The first 15 minutes of “The Early Beatles” TV Special.

Sources:

Mersey Beat: The Early Beatles

Missing Episodes

The Beatles Bible

The Beatles in Manchester

This posting is part of a series of articles about The Beatles’ appearances on British TV shows. Also in this series: “The Beatles on Ready Steady Go!“, “The Beatles on Top Of The Pops” and “The Beatles on Thank Your Lucky Stars“.

5 Responses

  1. Martin says:

    Great stuff, Roger. Been brought up with Granada (in Manchester) since I was a young boy. For the 'Music of Lennon & McCartney' when the Beatles played 'We Can Work It Out' John used the harmonium that was played by the legendary character, Ena Sharples in Coronation Street.

  2. James Percival says:

    I was born and brought up in Grandaland too and they do deserve a bit more credit, so well done for this article.

    Above all in the early 1980s they had one of the best TV drama teams in the world producing celebrated series such as Brideshead Revisited and Jewel in the Crown. Even their quizzes were brainy including The Krypton Factor and University Challenge.

    Funnily enough my main memory of the Beatles on Granada was a slot in the late and lamented Tony Wilson's 'So it Goes' around 1977. They showed their celebrated clip of the Beatles performing in the Cavern and I still swear they played it to the Hamburg recording of 'Ain't She Sweet' rather than the real recording of 'Some Other Guy'. In any case that was the first time I heard the Beatles version of Ain't She Sweet. It would be great if someone else can recall this. It's worth pointing out that the Beatles' stock was probably never as low as it was in the mid to late 70s, and TV clips were relatively rare which is why it made such an impact on me.

  3. Martin says:

    Granada was also at the forefront of current affairs and politics with World In Action and What The Papers Say. One of my favourite Granada shows was The Dustbinmen: a comedy about four Manchester refuse collectors. Many Coronation Street stars started in that show… Granada also did the (still) definitive Sherlock Holmes stories for television. That modern BBC version doesn't come near it…

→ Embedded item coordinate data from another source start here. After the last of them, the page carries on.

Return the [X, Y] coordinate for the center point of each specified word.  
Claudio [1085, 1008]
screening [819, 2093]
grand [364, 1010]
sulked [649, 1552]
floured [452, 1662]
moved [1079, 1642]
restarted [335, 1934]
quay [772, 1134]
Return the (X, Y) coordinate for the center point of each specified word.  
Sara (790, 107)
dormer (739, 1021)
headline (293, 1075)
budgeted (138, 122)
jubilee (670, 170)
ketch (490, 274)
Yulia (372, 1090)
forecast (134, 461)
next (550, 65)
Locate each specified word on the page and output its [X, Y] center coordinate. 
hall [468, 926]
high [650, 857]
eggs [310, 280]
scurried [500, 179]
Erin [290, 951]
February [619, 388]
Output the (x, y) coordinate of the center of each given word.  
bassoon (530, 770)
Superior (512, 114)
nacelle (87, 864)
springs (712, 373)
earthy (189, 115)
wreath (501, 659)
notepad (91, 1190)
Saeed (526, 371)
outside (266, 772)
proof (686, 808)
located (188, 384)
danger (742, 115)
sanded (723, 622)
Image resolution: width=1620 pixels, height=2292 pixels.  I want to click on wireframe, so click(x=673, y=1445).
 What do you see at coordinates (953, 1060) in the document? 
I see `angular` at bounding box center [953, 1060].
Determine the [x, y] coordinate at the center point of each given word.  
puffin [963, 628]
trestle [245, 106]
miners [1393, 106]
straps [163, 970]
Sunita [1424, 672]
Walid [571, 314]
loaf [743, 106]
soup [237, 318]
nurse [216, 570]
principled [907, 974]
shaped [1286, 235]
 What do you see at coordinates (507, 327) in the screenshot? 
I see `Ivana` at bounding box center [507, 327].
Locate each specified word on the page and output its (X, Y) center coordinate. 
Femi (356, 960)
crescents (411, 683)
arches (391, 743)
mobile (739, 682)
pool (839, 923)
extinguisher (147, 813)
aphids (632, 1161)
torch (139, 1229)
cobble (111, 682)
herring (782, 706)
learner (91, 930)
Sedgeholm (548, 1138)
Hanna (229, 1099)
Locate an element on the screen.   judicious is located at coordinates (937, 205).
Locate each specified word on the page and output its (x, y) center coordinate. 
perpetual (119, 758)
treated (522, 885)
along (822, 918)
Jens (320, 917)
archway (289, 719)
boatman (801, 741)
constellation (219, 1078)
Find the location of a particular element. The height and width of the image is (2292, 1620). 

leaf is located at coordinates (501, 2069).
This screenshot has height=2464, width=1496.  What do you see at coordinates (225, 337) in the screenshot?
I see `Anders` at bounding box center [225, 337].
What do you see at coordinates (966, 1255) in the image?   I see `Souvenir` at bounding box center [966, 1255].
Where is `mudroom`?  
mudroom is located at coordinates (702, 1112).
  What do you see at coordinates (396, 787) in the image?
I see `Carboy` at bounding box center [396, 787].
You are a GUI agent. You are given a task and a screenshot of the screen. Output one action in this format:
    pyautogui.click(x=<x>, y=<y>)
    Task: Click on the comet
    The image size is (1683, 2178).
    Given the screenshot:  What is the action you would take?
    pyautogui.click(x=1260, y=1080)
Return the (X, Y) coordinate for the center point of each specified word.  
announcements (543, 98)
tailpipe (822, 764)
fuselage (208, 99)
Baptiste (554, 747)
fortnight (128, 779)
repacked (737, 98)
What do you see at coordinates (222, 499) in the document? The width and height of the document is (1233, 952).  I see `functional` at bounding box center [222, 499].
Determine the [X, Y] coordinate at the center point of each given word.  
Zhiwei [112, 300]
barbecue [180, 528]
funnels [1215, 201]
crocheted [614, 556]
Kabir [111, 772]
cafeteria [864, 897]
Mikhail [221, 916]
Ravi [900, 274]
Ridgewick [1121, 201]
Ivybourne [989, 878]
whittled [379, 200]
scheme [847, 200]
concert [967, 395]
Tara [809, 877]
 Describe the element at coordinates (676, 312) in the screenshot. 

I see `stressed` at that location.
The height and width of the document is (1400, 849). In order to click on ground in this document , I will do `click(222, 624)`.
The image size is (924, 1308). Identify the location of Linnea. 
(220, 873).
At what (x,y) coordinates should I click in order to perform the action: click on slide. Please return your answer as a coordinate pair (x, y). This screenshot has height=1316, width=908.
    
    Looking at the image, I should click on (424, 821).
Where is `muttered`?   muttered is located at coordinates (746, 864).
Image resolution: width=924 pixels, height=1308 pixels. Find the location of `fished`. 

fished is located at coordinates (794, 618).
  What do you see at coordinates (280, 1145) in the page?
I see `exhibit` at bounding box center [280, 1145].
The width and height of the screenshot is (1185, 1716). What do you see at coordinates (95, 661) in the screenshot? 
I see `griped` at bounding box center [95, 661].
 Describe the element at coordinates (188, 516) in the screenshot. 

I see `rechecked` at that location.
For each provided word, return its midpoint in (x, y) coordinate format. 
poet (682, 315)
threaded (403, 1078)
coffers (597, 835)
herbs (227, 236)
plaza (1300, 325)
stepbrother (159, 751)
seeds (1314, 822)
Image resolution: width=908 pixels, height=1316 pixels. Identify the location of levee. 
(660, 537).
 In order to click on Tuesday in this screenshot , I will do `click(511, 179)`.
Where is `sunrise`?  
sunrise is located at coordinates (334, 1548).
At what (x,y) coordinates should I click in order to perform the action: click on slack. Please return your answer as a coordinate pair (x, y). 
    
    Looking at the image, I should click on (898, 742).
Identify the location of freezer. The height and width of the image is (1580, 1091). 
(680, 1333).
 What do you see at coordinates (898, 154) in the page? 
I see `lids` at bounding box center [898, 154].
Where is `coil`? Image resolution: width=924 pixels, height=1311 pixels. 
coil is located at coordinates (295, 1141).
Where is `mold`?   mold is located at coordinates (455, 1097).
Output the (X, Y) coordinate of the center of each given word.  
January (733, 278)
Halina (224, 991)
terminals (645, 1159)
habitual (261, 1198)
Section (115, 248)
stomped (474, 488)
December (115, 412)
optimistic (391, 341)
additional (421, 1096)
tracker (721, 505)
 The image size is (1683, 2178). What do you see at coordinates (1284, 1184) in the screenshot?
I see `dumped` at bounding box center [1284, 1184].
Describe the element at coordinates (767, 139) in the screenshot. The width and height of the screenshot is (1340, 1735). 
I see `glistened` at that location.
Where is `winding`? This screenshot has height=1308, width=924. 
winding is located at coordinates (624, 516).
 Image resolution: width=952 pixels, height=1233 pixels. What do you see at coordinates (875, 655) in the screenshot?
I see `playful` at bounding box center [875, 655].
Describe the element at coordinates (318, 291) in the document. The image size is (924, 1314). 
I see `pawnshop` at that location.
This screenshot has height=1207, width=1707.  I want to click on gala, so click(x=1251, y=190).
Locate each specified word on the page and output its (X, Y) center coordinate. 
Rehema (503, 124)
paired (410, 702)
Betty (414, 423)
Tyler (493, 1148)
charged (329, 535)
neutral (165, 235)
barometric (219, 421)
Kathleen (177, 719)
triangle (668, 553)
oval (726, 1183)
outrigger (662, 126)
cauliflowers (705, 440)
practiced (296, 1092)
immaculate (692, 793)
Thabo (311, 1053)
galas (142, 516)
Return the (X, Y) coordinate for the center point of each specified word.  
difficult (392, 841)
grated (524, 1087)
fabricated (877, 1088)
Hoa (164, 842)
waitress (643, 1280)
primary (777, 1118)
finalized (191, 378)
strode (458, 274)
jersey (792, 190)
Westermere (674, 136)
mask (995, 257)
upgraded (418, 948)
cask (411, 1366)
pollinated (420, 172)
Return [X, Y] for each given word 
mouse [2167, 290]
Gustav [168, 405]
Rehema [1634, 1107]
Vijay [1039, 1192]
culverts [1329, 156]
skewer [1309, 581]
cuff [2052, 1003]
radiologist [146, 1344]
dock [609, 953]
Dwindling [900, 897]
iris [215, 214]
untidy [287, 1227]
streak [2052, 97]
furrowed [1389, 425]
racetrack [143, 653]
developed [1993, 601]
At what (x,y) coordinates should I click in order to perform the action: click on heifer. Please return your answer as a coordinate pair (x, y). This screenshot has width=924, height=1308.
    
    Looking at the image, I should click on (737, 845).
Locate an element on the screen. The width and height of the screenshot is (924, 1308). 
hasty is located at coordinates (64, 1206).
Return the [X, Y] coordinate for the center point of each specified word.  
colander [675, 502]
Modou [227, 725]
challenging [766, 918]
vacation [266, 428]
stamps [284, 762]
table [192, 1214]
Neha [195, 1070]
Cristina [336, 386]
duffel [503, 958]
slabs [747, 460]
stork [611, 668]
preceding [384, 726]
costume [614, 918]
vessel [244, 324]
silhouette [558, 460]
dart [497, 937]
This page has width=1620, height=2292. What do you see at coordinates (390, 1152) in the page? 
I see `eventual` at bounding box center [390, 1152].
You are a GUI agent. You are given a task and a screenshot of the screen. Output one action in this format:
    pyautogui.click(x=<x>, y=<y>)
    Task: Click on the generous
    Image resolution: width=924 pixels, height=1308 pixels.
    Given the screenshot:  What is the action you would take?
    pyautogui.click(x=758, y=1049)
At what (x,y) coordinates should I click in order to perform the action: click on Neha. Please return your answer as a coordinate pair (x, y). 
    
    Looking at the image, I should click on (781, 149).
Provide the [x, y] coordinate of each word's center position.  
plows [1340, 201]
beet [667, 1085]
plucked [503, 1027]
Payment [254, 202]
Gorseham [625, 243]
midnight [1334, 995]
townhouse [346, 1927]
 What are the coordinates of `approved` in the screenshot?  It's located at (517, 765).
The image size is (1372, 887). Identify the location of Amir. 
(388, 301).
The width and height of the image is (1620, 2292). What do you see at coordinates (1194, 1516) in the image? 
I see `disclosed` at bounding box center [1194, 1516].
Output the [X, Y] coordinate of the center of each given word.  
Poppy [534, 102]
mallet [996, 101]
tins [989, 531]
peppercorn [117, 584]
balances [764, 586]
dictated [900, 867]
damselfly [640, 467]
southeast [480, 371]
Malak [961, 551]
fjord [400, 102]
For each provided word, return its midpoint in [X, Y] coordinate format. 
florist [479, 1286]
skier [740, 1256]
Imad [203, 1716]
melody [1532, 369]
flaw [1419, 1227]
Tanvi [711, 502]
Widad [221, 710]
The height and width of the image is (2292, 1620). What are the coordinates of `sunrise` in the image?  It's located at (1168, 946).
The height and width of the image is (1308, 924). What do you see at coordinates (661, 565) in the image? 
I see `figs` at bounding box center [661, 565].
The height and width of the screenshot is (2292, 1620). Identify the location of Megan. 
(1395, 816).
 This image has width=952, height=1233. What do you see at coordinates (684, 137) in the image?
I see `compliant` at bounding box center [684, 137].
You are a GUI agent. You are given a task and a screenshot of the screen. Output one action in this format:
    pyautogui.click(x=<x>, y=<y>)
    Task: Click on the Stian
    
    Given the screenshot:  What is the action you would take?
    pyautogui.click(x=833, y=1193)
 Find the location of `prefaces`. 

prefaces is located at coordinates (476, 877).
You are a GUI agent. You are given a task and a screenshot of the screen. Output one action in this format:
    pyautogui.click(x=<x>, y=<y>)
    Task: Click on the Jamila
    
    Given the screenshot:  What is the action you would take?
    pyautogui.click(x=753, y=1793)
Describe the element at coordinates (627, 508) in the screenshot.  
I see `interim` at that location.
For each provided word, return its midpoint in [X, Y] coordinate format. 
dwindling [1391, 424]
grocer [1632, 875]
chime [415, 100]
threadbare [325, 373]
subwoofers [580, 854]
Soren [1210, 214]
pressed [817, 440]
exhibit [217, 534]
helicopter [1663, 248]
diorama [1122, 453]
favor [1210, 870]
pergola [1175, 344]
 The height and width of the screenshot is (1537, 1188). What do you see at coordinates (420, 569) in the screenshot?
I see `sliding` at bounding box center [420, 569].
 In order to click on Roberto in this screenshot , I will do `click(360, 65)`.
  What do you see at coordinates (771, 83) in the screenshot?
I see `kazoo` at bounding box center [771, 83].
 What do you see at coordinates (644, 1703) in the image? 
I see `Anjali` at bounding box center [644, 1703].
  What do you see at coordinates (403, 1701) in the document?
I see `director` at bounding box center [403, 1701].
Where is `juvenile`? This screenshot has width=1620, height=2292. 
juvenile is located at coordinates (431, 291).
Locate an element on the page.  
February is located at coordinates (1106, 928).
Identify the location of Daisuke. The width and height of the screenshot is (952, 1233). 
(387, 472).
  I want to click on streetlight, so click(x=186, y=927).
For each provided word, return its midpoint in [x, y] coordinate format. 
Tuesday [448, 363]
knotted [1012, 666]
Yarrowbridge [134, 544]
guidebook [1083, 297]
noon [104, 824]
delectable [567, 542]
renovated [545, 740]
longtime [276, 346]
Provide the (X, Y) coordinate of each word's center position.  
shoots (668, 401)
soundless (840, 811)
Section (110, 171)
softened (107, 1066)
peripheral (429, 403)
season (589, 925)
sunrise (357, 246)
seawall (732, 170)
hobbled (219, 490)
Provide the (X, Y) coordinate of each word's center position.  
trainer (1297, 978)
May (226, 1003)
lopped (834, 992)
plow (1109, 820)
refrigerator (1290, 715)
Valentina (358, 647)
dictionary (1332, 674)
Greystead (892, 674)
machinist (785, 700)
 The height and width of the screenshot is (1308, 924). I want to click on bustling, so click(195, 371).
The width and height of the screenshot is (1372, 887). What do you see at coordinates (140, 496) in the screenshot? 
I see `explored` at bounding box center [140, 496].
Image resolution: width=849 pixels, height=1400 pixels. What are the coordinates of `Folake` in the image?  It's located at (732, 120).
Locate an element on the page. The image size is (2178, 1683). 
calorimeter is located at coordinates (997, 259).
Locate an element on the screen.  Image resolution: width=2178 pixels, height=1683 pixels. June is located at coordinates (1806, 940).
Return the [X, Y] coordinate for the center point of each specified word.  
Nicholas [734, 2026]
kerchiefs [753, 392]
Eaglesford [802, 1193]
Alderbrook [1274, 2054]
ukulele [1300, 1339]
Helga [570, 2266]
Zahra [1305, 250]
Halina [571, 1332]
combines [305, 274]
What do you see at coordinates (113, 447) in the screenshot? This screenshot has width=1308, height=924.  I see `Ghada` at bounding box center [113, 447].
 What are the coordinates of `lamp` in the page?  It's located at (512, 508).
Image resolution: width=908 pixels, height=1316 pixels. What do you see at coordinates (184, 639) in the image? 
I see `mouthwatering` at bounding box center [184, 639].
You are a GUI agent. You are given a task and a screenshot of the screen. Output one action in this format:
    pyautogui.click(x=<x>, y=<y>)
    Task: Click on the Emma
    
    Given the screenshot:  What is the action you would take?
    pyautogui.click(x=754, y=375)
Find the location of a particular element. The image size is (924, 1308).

    Tony Wilson did a great interview with George Harrison in 1976. Parts of it can be seen in the Living In The Material World film.

    I do remember Cavern footage with 'Ain't She Sweet'. I saw it on the news in 1980 when the BBC reported John's murder. Although it may have been an audio recording put over Cavern film…

  4. James Percival says:

    Thanks, Martin. I generally trust my memory but we all misremember to greater or lesser degrees. As I wrote above, the clip was the first time I'd heard the Beatles version of Ain't she Sweet and because I thought the Beatles wrote ALL their songs I assumed this was L&M too. Later, with a fellow Beatles nut I mentioned the clip of Ain't She Sweet and he corrected me. The only way I can reconcile the two is that in the 70s Granada thought the soundtrack was too weak so they dubbed the film with the Hamburg recording. This was definitely before John's murder and I would say 78 at the latest; possibly they resurrected as part of their tribute to John.

    How did I forget Sherlock? The definitive version for me. They filmed quite a lot of it near my home in north Cheshire including Dunham Park. Yes, a jewel in the crown of British broadcasting until all the corporate mergers in the early 90s. I hardly ever watch ITV now.

  5. Martin says:

    Apparently the BBC's Sherlock is going to be a 'tribute' to the Granada version this Christmas… Nice to see them acknowledge it, but it'll probably be a cock-up…

    I hardly watch ITV either, James. It's all reality TV and celebrity crap.
    ITV isn't what it used to be. I used to love Blakey off On The Buses ('Urrrgh! I 'ate you, Butler!).